When you scale a recipe, keep in mind that cooking times and temperatures, pan sizes and seasonings may be affected, so adjust accordingly. Also, amounts listed in the directions will not reflect the changes made to ingredient amounts.

Tested size: 4-6 servings

  • One (3- to 4-pound) whole chicken, spatchcocked or cut in half (see NOTE)
  • 3/4 cup fresh lemon juice (from 4 to 5 large lemons)
  • 1 1/2 teaspoons Dijon mustard
  • 1/4 cup olive oil
  • 1 1/2 tablespoons Diamond Crystal kosher salt
  • 1 1/2 teaspoons freshly ground black pepper
  • 2 sprigs fresh oregano
  • 2 sprigs fresh thyme
  • 1 small sprig fresh rosemary


Place the chicken in a large bowl or baking dish; stack the halves if necessary.

In a medium bowl, whisk together the lemon juice and mustard until thoroughly combined. Continue to whisk as you slowly drizzle in the olive oil to form an emulsified marinade (it should be thick and creamy). Season with salt and pepper and whisk to combine.

Pour the marinade over the chicken. Using a mortar and pestle or the back of your chef’s knife, press on the herbs (still on their stems) to bruise them, releasing some of their aromas and oils. Add the herbs to the chicken and toss everything together, making sure all parts are covered. Cover with a large plate or plastic wrap and refrigerate for at least 1 hour and up to 1 hour 30 minutes. If you stacked the chicken halves, or if the spatchcocked bird wasn’t fully submerged in liquid, rearrange the pieces halfway through the marinating process, moving the top part to the bottom and vice versa, or just flip the chicken over.

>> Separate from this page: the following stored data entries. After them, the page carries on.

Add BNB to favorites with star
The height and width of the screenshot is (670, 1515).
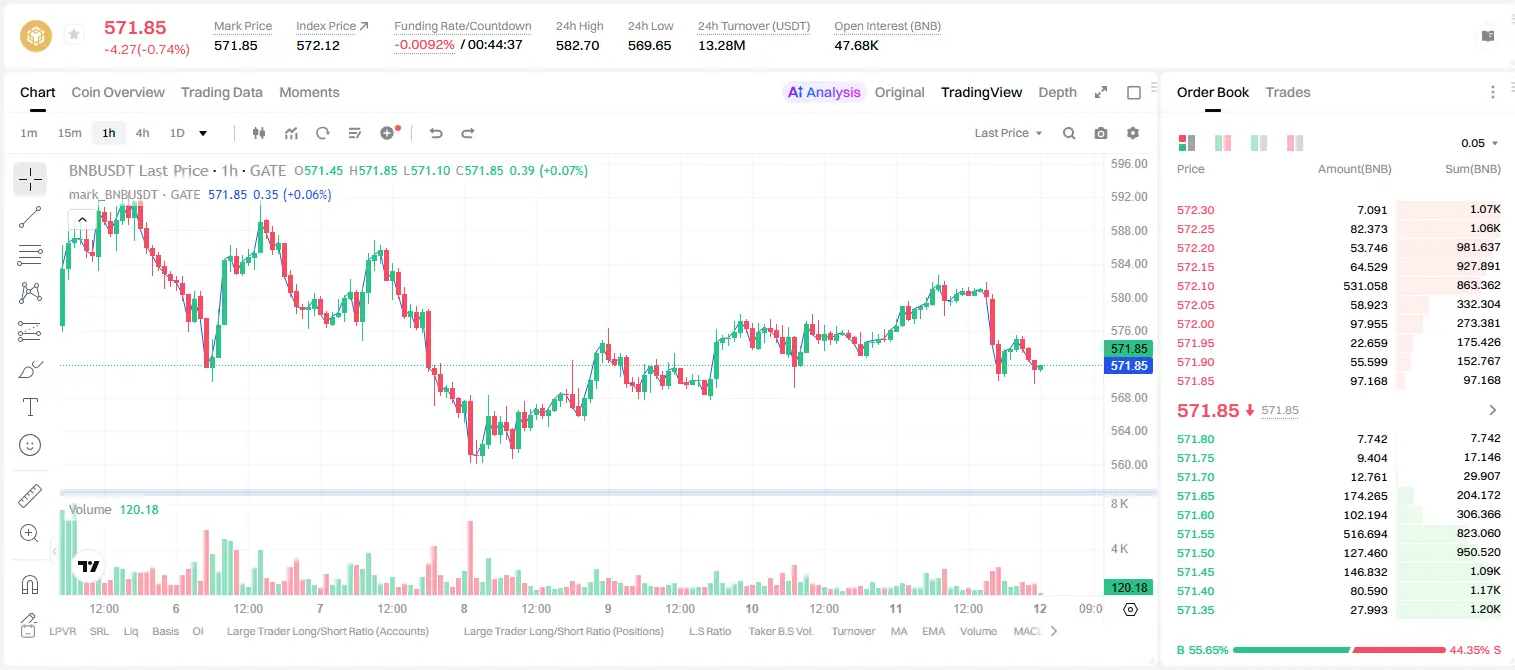(73, 35)
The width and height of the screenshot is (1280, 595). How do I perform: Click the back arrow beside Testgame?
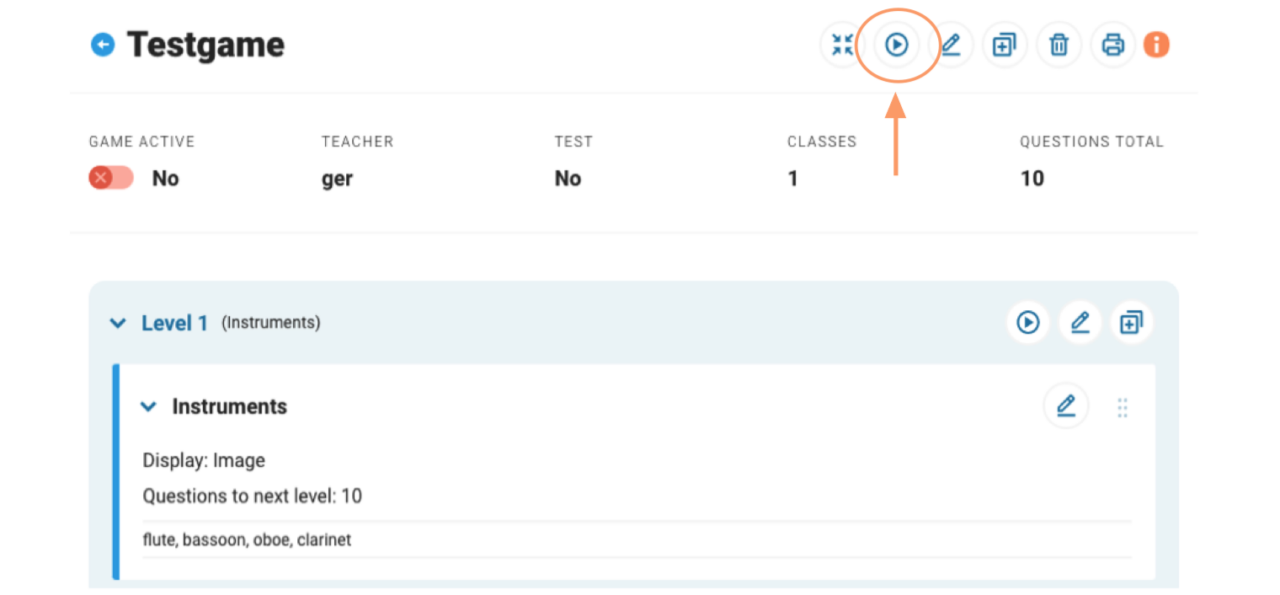(103, 45)
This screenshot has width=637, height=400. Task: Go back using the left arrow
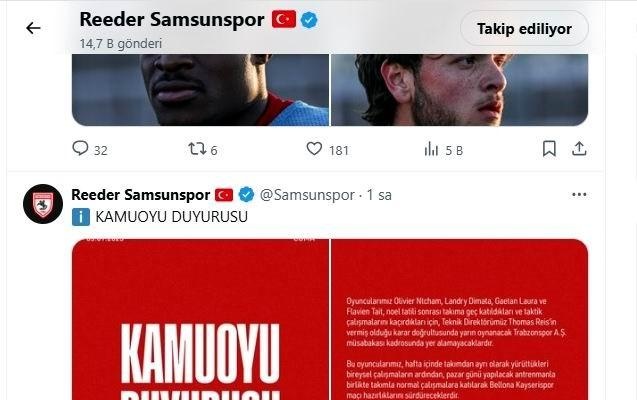[x=33, y=28]
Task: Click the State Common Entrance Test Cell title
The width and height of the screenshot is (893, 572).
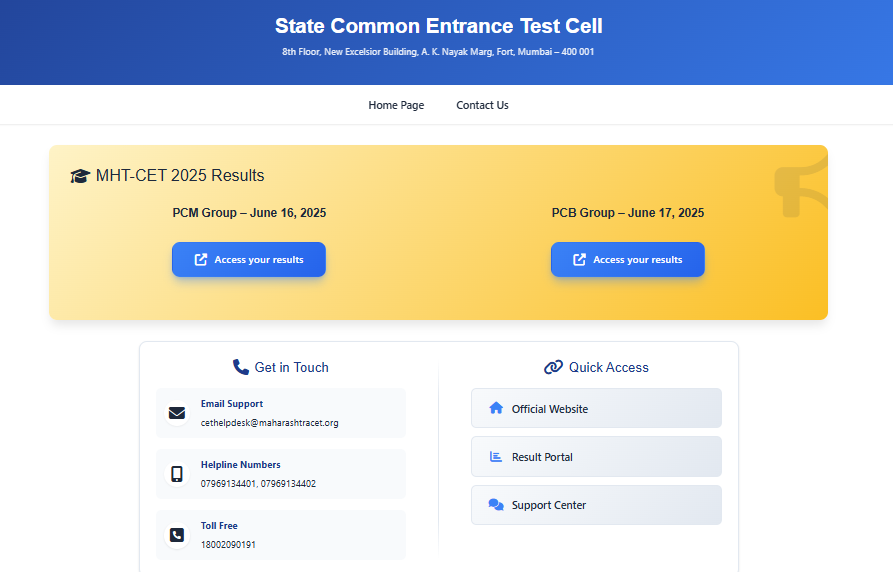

Use a chimney starter to prepare your charcoal. Once the charcoal is red hot, dump it on the lower grate of your grill, leaving enough room for the chicken to sit on the upper grate without being directly over the smoldering coals. Heat the grill to between 350 and 400 degrees. (See NOTES for other grill options.)

Remove the chicken from the marinade and brush off any herbs still clinging to the meat so they don’t burn on the grill. Transfer the meat to the grill, skin side up. Close the grill and cook for about 1 hour, rotating the bird every 10 to 15 minutes to maintain an even color.

Flip the chicken over and close the grill again. If the temperature drops below 250 degrees, prepare a little more charcoal in the chimney and add to the grill. Cook until the thickest part of the meat registers 165 degrees, about 1 hour. Transfer the chicken to a platter and let rest for 15 minutes before carving and serving.

NOTES: Scott advises home cooks to ask their butcher to remove the backbones and spatchcock their chicken; if you do that, save the backbone to make chicken stock.

If using a gas grill: Set the temperature to 350 degrees. With three burner zones, heat the left and right zones and leave the center off. With two burner zones, turn on one and leave the other one off. Then, place the chicken over the unheated zone.

If your grill does not have different grate levels, add the charcoal in a ring around the edge of the drum and place the chicken in the middle of the grate so that it is not directly over the charcoal.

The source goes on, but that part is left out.